At a cursory glance, the initial draw to the Polaris WT Chrono was as much visual as it was functional. Given the use of multiple dial finishes, applied indices, recessed subdials, and a bizarre cross-dial “hand” that provides a day/night division, you’d be prone to call the new world time chrono a bit busy, but for some strange reason it doesn’t leave that impression on the wrist. Both its chronograph and its world time indication are immediately legible, and being a two-register hour/minute chronograph further adds to its practicality.
One of the reasons I was so taken with this piece is this more practical version of the complication. So many world time chronographs are either a jam-packed 3-register variant (Breitling, Bremont, and previously even Girard-Perregaux), whereas the few two-register chrono world time watches out there only feature a 30-minute chronograph counter (Patek Philippe, and the Zenith Duomatic, among others). While some may be miffed by the lack of a running seconds counter, I’ll take the trade-off any day of the week.
After extended wear, I did find the aforementioned day/night division hand to be more of a distraction than anything, especially as it overlapped the chronograph subdials. Given that its 24h ring features a split of white with blue indices for day and blue with white indices for night, adding an extra feature like this for day/night indication is redundant.
From a functional standpoint, this is another one of those great Jaeger-LeCoultre models that is as much a joy functionally as it is visually. Operating its chronograph yields firm yet satisfying engagement, and adjusting the city ring on the fly is about as simple as it gets. Having got used to adjustment either via multi-position crown or pushbutton, the dedicated crown setup remains my favourite means of world time adjustment (you may remember a similar setup on the Chopard Time Traveller One I reviewed a few months back). The Calibre 752A uses a pair of mainspring barrels to push a power reserve of approximately 65 hours, and at a relatively slender 5.7mm, it allowed JLC to keep the World Time Chrono’s case thickness down to 12.5mm.

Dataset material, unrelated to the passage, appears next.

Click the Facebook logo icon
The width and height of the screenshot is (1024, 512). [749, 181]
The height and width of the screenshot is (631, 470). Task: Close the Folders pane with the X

Given its 44mm case diameter, overall thickness was to be next on the list of concerns, but for a casual-wear piece it certainly does not feel bulky on the wrist. This feeling is also helped along by the fact that JLC opted to use titanium for the casing of this model, while the balance of the Polaris lineup is cased in steel. This seems a little unorthodox to split materials for a single piece like this (not counting precious metals), and though the steel cases help keep pricing down on the more entry-level spec models, it would have been pretty cool had JLC rolled out an entire line of all-titanium Polaris models.

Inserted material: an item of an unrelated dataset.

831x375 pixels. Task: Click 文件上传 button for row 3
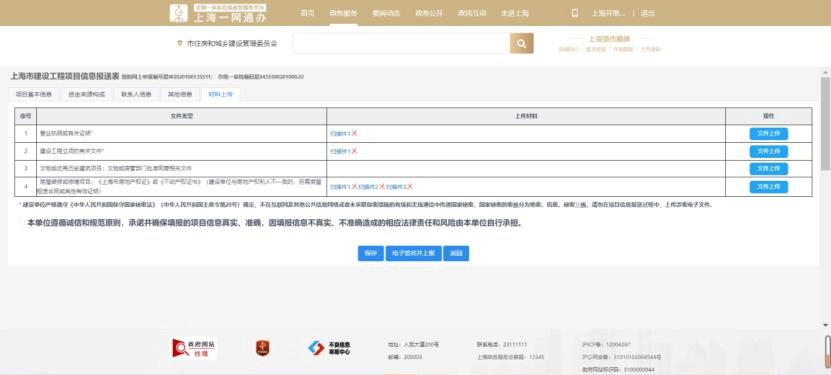(768, 168)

Paired with a sturdy chocolate brown leather strap, the Polaris World Time Chronograph proved to be a very comfortable selection for daily wear. Its titanium case keeps its weight to a minimum without feeling flimsy, and thanks to its stubby angular lugs, it hugs the wrist quite well even on my 6 ¾” wrist.
The strap is a touch stiff upon first arrival, though it has a curve to it straight out of the factory, and I can only suspect that regular wear will soften it up nicely. JLC has a great track record in recent years of crafting more casual and sporty watches that you could pass off with a shirt and blazer, and this piece is no exception. Though much too large when compared to conventional dress watches, its modest case profile would make it a perfectly acceptable selection when going out in “business casual” or cocktail attire.
Other than a faint gripe about that day/night indication, and a personal preference for the piece to be 42mm across if I had my druthers, there’s not a lot to dislike about the Polaris World Time Chronograph. Currently available in a black dial as well as the blue variant as tested, I suspect this will be another easy sell for the brand, much like the vintage-inspired Master Control models were in 2017. Priced at £12,500 it’s quite fairly priced as well, as has been the case with many of the brand’s releases in recent years.